A boy wearing eclipse glasses smiles as he looks up at the sky.
Patty Wight / Maine Public
Sammy Anderson views the solar eclipse through special glasses in Maine in 2017.

On Monday, April 8, 2024, a total solar eclipse will cross North America, and it will be visible in parts of New England. It’s a rare opportunity to experience what can be, by most accounts, an awe-inspiring natural event.

If you haven’t already made plans to see it, it’s worth carefully considering.

Para leer esta guía en español, haz clic aquí.

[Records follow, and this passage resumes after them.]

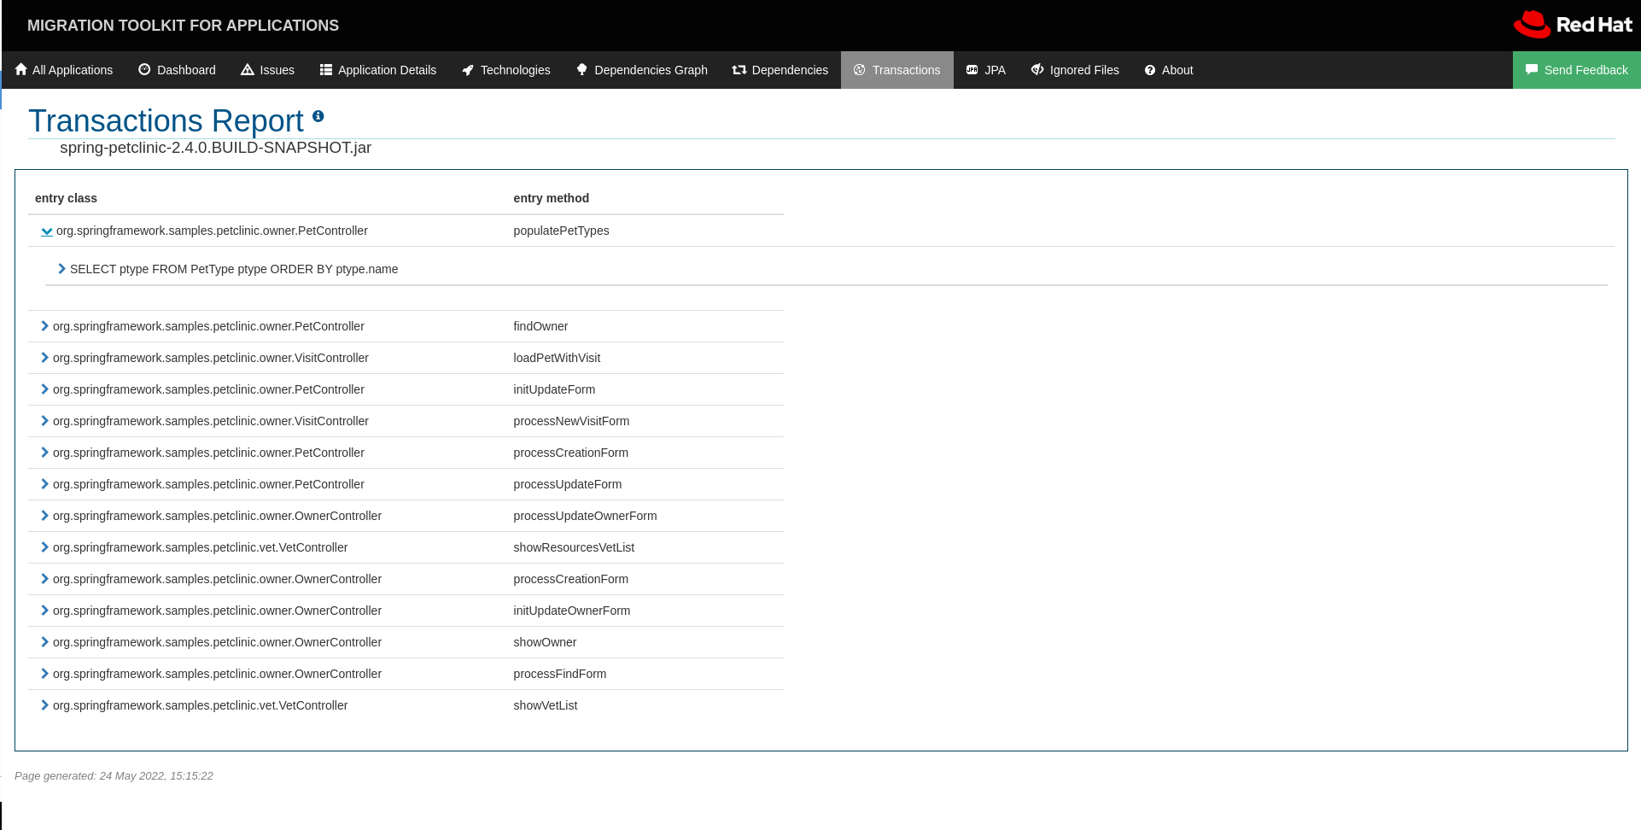The width and height of the screenshot is (1641, 830).
Task: Expand the findOwner PetController row
Action: coord(44,325)
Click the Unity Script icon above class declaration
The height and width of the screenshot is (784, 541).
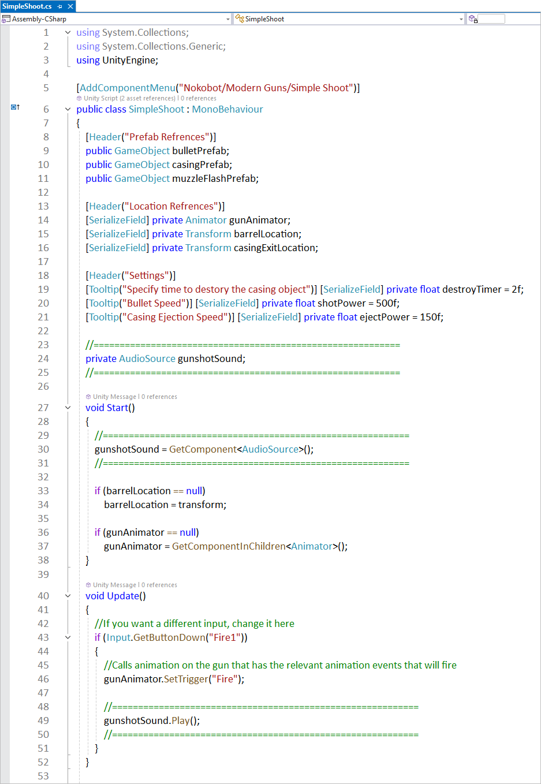(79, 99)
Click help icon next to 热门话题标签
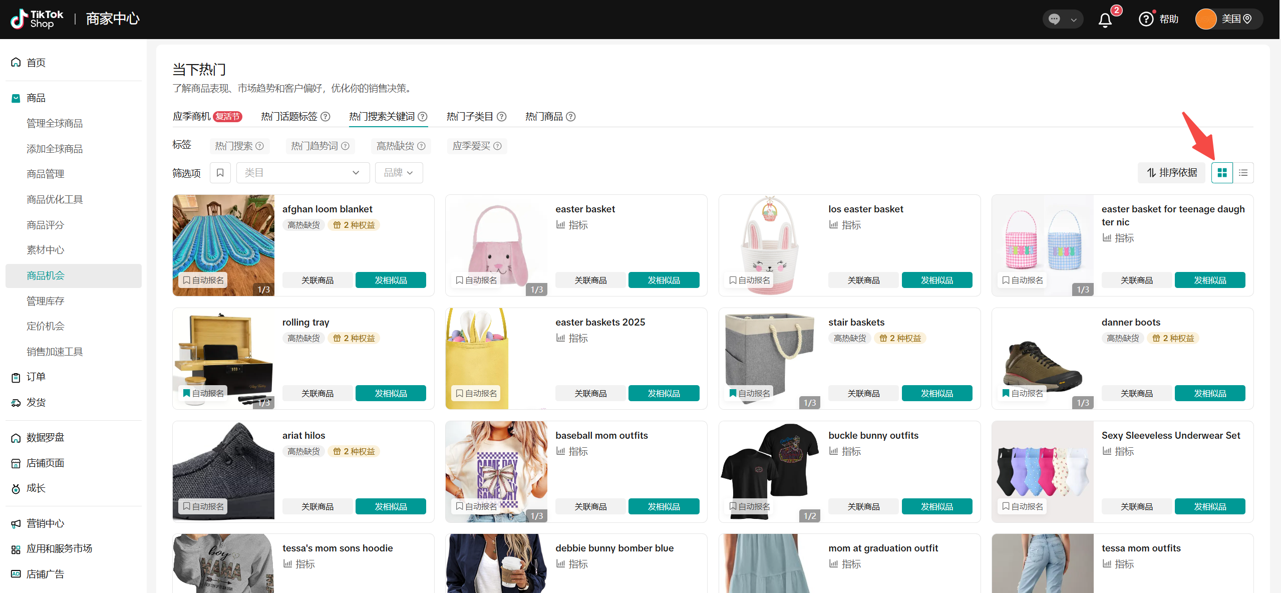Image resolution: width=1281 pixels, height=593 pixels. (326, 117)
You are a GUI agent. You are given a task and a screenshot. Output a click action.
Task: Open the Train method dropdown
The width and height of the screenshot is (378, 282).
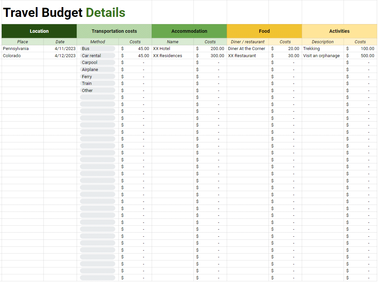tap(97, 83)
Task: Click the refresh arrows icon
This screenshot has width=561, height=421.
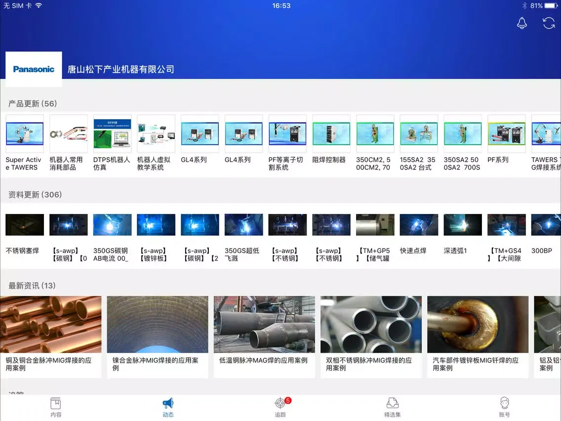Action: pyautogui.click(x=549, y=23)
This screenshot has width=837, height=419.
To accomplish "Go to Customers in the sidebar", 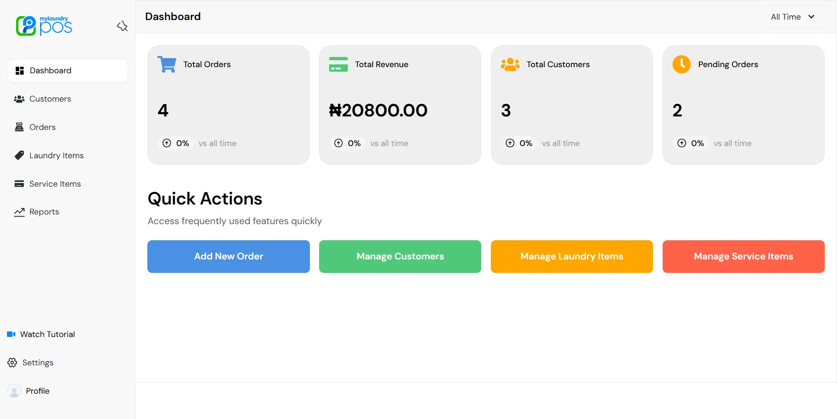I will tap(50, 99).
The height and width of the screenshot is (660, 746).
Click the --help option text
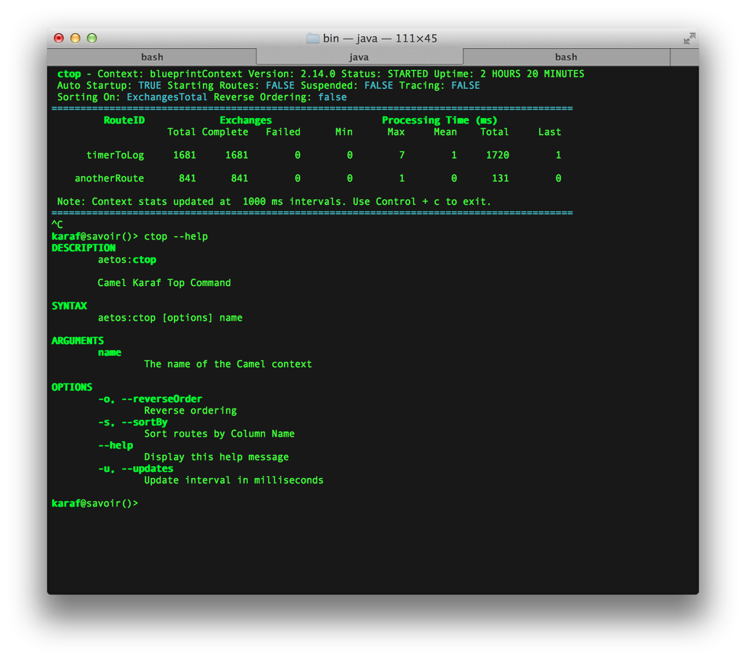coord(116,445)
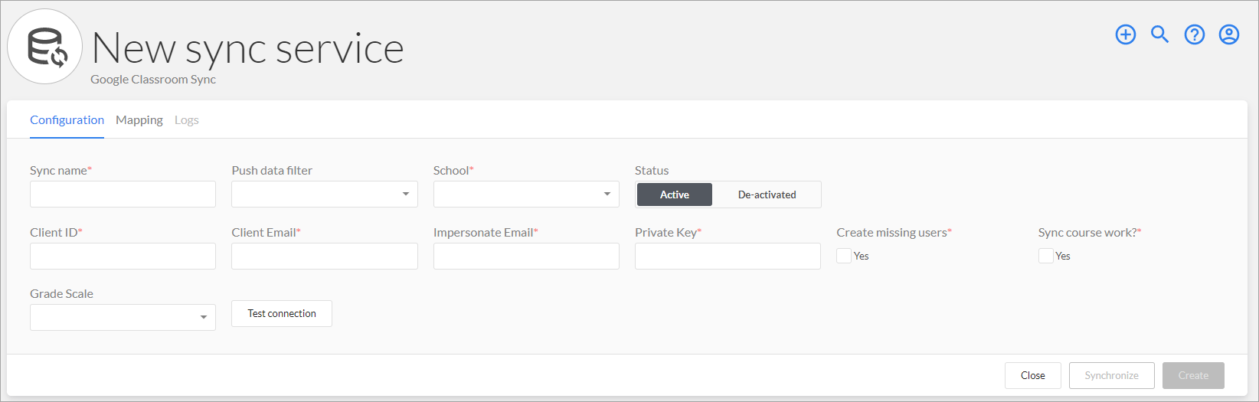Viewport: 1259px width, 402px height.
Task: Expand the Push data filter dropdown
Action: pos(325,194)
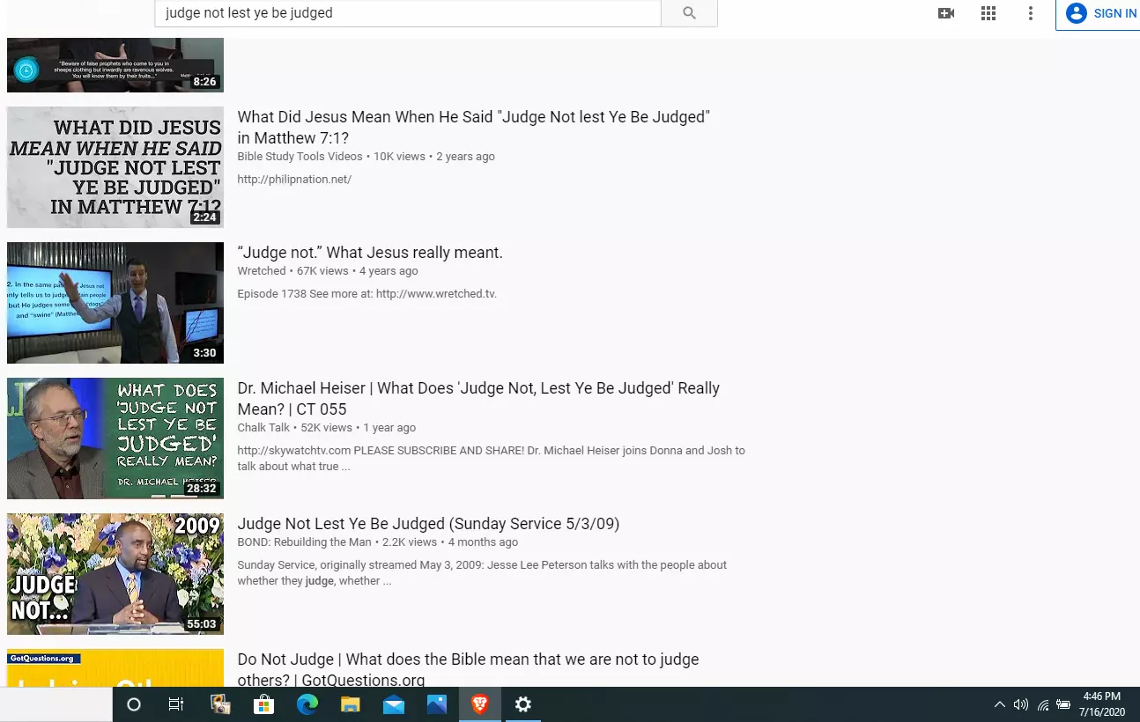The height and width of the screenshot is (722, 1140).
Task: Open the YouTube apps grid
Action: [988, 13]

Jump ahead: Tips & Advisories | Eclipse events in New England

Exactly where and when can you see it in New England?

All of New England will experience some form of an eclipse – either partial or total – on April 8, but experts agree a total eclipse is a more powerful experience worth seeking out.

In New England, the path of totality will encompass parts of northern Vermont, New Hampshire and Maine. Burlington, Vermont’s largest city, and Montpelier, the state’s capital, are in the path. Many of the other communities along the path are small cities and rural towns like St. Albans, Vermont; Lancaster, New Hampshire and Houlton, Maine.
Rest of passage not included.